Escalade criminelle en Syrie : le Conseil de sécurité de l’ONU doit prendre ses responsabilités

04/09/2013
Communiqué
ar en fr ru

L’équipe d’experts de l’ONU chargée d’enquêter sur les attaques chimiques du 21 août près de Damas, va bientôt quitter la Syrie, et on s’attend à ce que les résultats des investigations une fois divulgués permettent de confirmer que des armes chimiques ont été utilisées contre le peuple syrien. Une attaque chimique de cette ampleur suscite de vives inquiétudes, et justifierait une réaction ferme et immédiate de la part de la communauté internationale.

Ces attaques atroces ne sont qu’une nouvelle violation du droit international depuis le début du soulèvement populaire, il y a un peu plus de deux ans. On compte maintenant en Syrie plus de 100.000 victimes qui sont en consternante proportion des femmes et des enfants. Il y a plus d’un million et demi de réfugiés syriens dans les pays voisins, et plus de 4,25 millions de personnes déplacées sur le territoire syrien.

Malheureusement, cette récente attaque chimique n’est pas le premier cas de graves violations du droit international en Syrie. Au cours des deux dernières années, différents rapports de la Commission d’enquête de l’ONU sur la Syrie ont mis en exergue l’escalade de la brutalité et les graves violations des droits de l’homme, la plupart perpétrées par les forces gouvernementales. Les groupes anti-gouvernementaux ont également commis des crimes de guerre, et le Haut-Commissaire des Nations Unies aux droits de l’Homme a fait écho, à maintes reprises, aux appels de la FIDH pour que l’ONU réfère la situation auprès de la Cour Pénale Internationale (CPI).

Face à l’escalade de la crise, la communauté internationale de nouveau n’a pas su réagir, et a laissé la situation s’aggraver. D’une part, des groupes islamistes radicaux et criminels ont proliféré dans tout le pays et d’autre part, la livraison constante d’armes au régime syrien a permis au gouvernement de perpétrer des attaques de plus en plus atroces contre sa propre population. La FIDH condamne vivement la vente d’armes utilisées pour attaquer la population civile, et en particulier les livraisons de la Russie au régime syrien.

L’échec du Conseil de sécurité de l’ONU à adopter des mesures appropriées est au coeur même de la détérioration de la situation en Syrie. L’organe de l’ONU chargé de maintenir la paix et la sécurité et de protéger les civils n’a pas assumé ses responsabilités, et le monde n’a pratiquement pas réagi à ce silence honteux.

La FIDH condamne tout particulièrement l’usage abusif du droit de veto de la Russie et de la Chine pour empêcher toute action malgré tous ces crimes commis contre l’humanité. Ceci montre clairement que l’ONU doit réformer ses procédures pour éviter la possibilité qu’ont certains États de paralyser le Conseil de sécurité par un recours abusif au veto en cas de crimes internationaux.
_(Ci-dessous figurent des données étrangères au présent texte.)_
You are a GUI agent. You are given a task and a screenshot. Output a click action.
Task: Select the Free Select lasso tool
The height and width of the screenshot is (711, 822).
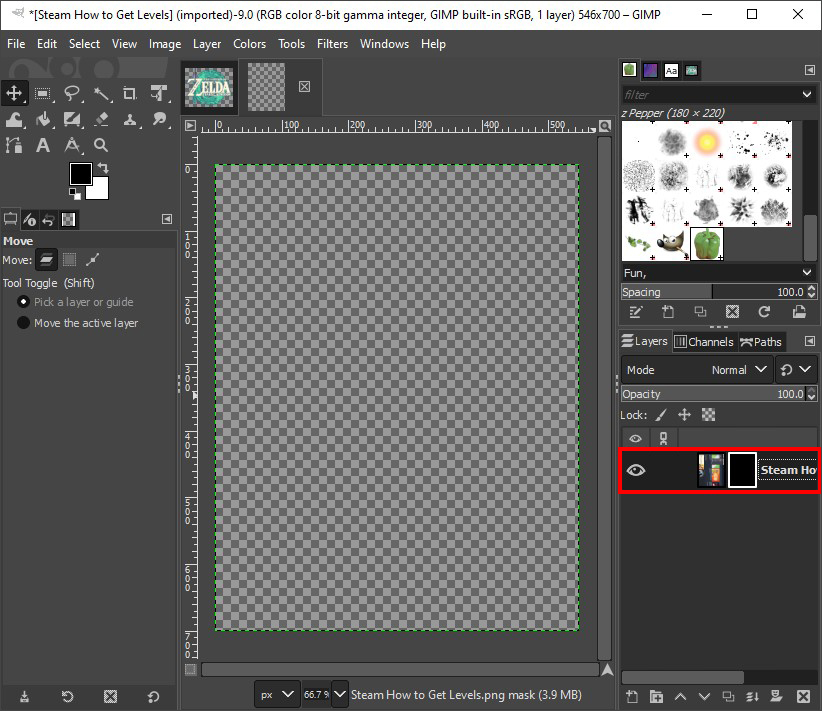[72, 94]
Aujourd’hui, à la suite des dernières attaques chimiques, manifestement illégales selon le droit international, et d’un nouvel exemple montrant qu’en Syrie les civils sont ciblés, nous devons attendre une réaction ferme et immédiate de la part de la communauté internationale, en particulier du Conseil de sécurité de l’ONU qui a l’autorité exclusive et la responsabilité de traiter de tels crimes et situations.

La FIDH exhorte à nouveau le Conseil de sécurité de l’ONU à mettre immédiatement en œuvre toutes les mesures appropriées pour mettre fin à l’escalade de la violence en Syrie. Au minimum, un embargo sur les armes doit être imposé à la Syrie afin de prévenir une nouvelle escalade et prolongation de la violence.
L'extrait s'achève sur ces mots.